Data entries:
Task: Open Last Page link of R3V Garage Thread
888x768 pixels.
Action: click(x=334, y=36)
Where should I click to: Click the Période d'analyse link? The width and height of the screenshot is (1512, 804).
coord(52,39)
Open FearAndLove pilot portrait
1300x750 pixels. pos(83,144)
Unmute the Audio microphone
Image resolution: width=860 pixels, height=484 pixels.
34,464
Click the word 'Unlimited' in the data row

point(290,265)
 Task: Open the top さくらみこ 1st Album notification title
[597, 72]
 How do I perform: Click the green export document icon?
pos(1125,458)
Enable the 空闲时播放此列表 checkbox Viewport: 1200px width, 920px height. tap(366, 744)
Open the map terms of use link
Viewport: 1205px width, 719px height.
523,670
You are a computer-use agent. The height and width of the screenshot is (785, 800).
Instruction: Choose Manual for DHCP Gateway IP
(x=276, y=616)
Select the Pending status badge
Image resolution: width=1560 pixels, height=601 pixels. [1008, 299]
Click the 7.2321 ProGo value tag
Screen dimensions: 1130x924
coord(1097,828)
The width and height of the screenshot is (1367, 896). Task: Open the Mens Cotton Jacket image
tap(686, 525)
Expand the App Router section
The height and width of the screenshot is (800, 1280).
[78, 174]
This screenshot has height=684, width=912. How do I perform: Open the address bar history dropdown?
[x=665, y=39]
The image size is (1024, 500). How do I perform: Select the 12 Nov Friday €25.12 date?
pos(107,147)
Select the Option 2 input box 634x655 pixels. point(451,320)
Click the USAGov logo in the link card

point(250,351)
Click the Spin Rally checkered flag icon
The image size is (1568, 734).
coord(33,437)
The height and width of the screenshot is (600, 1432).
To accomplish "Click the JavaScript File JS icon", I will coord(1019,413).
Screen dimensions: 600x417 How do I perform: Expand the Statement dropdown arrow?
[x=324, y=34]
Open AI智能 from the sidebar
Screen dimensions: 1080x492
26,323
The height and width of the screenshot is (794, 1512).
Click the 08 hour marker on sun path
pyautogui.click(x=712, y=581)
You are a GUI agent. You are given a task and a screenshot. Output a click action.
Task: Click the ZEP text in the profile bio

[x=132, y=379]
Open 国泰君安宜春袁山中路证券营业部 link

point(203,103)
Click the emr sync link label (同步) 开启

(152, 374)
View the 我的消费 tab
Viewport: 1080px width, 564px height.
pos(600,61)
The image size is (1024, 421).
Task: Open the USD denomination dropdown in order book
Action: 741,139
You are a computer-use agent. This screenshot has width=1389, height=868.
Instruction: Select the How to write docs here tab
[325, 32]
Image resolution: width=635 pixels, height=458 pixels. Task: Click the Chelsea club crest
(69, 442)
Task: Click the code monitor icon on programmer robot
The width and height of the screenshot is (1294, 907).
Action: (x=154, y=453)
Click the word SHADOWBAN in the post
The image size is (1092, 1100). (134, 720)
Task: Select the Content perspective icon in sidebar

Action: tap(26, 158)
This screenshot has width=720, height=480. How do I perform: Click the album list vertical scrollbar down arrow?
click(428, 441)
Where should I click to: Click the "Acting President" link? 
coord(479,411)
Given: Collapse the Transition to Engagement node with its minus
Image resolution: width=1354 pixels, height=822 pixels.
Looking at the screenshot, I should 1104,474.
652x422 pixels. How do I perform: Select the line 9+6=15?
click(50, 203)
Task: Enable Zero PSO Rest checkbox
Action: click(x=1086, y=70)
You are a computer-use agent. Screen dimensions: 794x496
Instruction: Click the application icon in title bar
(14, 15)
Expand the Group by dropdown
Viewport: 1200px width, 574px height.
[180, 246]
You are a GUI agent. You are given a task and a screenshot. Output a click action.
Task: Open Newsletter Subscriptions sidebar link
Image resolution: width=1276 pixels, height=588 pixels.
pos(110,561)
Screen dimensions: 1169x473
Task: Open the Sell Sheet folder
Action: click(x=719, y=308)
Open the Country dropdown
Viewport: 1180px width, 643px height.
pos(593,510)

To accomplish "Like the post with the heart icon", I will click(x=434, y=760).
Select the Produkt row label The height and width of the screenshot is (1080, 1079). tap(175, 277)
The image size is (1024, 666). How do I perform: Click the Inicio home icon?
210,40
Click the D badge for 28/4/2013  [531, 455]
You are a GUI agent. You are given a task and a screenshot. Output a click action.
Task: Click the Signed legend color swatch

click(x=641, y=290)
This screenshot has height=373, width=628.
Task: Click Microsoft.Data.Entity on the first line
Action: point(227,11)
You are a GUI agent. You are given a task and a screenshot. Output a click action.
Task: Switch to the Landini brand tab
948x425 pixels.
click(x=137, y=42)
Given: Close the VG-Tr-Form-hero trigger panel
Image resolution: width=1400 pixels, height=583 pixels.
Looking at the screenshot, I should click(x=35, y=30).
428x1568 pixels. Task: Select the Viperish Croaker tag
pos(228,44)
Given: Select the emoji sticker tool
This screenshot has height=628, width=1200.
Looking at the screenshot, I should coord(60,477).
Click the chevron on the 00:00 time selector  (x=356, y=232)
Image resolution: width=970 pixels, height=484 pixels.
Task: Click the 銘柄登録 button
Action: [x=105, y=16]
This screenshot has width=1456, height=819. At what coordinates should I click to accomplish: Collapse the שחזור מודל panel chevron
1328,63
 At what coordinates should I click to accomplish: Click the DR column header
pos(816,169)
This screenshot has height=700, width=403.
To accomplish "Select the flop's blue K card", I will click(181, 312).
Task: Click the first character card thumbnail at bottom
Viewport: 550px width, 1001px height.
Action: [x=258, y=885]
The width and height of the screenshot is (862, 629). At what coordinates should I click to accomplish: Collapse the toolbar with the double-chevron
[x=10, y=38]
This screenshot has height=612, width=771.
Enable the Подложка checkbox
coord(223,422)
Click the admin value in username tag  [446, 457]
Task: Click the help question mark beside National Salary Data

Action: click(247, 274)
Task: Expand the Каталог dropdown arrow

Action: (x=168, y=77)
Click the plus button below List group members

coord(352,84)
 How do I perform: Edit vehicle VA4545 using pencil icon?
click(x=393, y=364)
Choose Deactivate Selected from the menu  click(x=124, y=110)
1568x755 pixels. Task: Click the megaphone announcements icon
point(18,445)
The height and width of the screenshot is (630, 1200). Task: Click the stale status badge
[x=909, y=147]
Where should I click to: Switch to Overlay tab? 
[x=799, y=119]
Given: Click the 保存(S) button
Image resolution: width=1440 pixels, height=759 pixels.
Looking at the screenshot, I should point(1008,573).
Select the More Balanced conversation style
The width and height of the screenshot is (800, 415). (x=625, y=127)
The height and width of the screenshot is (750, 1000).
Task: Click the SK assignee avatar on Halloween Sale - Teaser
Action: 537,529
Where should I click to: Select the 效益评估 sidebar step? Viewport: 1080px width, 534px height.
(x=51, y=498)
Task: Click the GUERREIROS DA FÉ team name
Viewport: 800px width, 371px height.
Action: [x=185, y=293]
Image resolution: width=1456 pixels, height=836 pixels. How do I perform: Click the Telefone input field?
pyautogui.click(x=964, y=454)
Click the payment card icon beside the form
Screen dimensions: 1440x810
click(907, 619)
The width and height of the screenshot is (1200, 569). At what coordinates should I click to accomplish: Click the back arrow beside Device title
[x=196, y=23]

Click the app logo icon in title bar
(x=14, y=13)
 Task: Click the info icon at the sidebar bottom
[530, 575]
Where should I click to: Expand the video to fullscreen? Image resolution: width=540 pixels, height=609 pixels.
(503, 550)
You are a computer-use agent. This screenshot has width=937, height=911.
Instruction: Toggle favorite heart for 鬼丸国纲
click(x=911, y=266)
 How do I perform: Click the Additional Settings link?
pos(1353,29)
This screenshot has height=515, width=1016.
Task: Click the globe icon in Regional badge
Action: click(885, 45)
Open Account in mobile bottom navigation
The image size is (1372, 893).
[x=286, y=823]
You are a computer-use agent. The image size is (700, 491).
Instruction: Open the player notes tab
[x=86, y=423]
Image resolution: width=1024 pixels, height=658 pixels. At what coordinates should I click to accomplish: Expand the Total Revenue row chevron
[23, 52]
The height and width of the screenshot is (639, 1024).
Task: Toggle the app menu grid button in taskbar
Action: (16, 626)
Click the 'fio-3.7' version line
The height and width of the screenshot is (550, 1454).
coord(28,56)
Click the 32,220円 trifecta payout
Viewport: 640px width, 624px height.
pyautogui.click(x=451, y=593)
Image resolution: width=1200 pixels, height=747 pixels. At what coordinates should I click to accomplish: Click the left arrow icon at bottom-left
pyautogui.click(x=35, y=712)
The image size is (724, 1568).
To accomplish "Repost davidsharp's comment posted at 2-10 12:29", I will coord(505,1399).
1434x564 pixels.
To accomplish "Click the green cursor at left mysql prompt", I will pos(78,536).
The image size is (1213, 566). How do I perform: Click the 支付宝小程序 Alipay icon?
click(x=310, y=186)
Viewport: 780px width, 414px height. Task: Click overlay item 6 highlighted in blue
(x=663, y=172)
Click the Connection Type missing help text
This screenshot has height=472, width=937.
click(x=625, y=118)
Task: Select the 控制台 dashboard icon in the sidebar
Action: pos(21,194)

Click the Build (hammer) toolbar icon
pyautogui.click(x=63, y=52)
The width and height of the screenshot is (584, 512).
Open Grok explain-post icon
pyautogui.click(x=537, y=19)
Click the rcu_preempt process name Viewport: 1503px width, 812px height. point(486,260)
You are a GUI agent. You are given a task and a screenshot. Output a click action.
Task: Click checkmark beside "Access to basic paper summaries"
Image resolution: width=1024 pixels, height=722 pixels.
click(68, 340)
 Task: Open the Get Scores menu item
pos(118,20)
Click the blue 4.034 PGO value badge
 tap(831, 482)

What to produce: Taking the entries above, write out exactly each line from the one holding "You are a computer-use agent. Screen" to the one holding "Given: Close the", both included, and stop there.

Answer area:
You are a computer-use agent. Screen dimensions: 794x496
Instruction: Click the application icon in title bar
(14, 15)
Expand the Group by dropdown
Viewport: 1200px width, 574px height.
[180, 246]
You are a GUI agent. You are given a task and a screenshot. Output a click action.
Task: Open Newsletter Subscriptions sidebar link
Image resolution: width=1276 pixels, height=588 pixels.
pos(110,561)
Screen dimensions: 1169x473
Task: Open the Sell Sheet folder
Action: click(x=719, y=308)
Open the Country dropdown
Viewport: 1180px width, 643px height.
pos(593,510)

To accomplish "Like the post with the heart icon", I will click(x=434, y=760).
Select the Produkt row label The height and width of the screenshot is (1080, 1079). tap(175, 277)
The image size is (1024, 666). How do I perform: Click the Inicio home icon?
210,40
Click the D badge for 28/4/2013  [531, 455]
You are a GUI agent. You are given a task and a screenshot. Output a click action.
Task: Click the Signed legend color swatch

click(x=641, y=290)
This screenshot has height=373, width=628.
Task: Click Microsoft.Data.Entity on the first line
Action: point(227,11)
You are a GUI agent. You are given a task and a screenshot. Output a click action.
Task: Switch to the Landini brand tab
948x425 pixels.
click(x=137, y=42)
Given: Close the VG-Tr-Form-hero trigger panel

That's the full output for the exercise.